Once the aux starter relay is jumpered, what other wiring, diodes, switches, etc. can be eliminated? I mean, wouldn't it be nice to jumper the red, to red/white, somewhere else in the harness, and eliminate the wires from the ignition switch to the aux. relay? Plus any other extra wires that won't be necessary, (side stand relay, side stand switch, associated wires). I can't be the only guy that thinks there's way too much wiring on these things......I've already tossed the winkers, and relay, and about ready to pull the wires out of the harness for those.
Crazy?
The capacitor holds a DC charge to keep the clock in the instrument panel ticking along it's merry path to oblivion and also to possibly protect the instrument panel from "spikes" when plugging accessories into the accessory socket.
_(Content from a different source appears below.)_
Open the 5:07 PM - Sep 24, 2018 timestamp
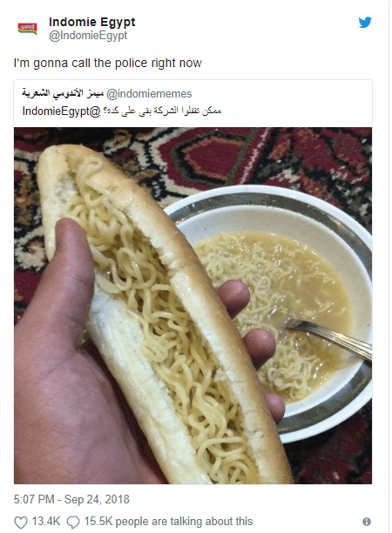This screenshot has width=392, height=533. pyautogui.click(x=71, y=499)
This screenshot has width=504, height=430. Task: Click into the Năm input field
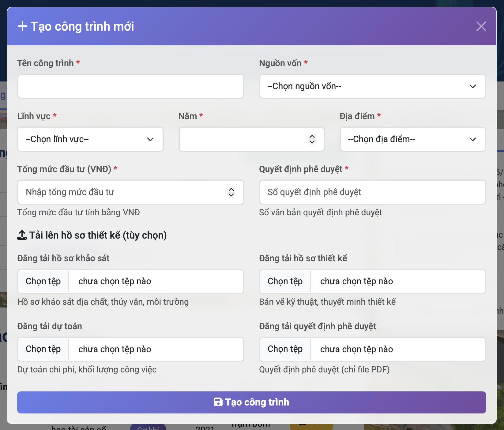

I doubt it can have any affect on the electric starting only.

There sure is plenty of extraneous crap in the wiring but how far you go to remove stuff is up to you. For my own case I want the bike to be returned to "sellable in standard trim" one day ("only used twice by current owner" ) but also need to find the balance with "reliable for Safari race conditions". For me this means minimising intrusion in the wiring loom, where the potential for increasing the risk of problems is greatest, while also minimising the extraneous crap that can also cause problems. I have achieved this by replacing most of the front end wiring loom plugs with soldered in waterproof Deustch plugs/sockets, bypassing the aux relay and removing the clutch switch, the sidestand switch and the aux relay itself. I will shortly also be removing the ignition switch (I would hate to have the ignition switch barrel self destruct during the Safari) and replacing it with a marine toggle switch on the Rally cockpit dash. (Taking most of my cues from the factory 690's). Shortly before the Safari I will also remove the "winkers" and flasher relay but that'll about be it.

Quote:
but I've got the new battery charging now, and hopefully that'll do it!
So how are you making out there Eric? Got the old girl sorted and firing up on the button?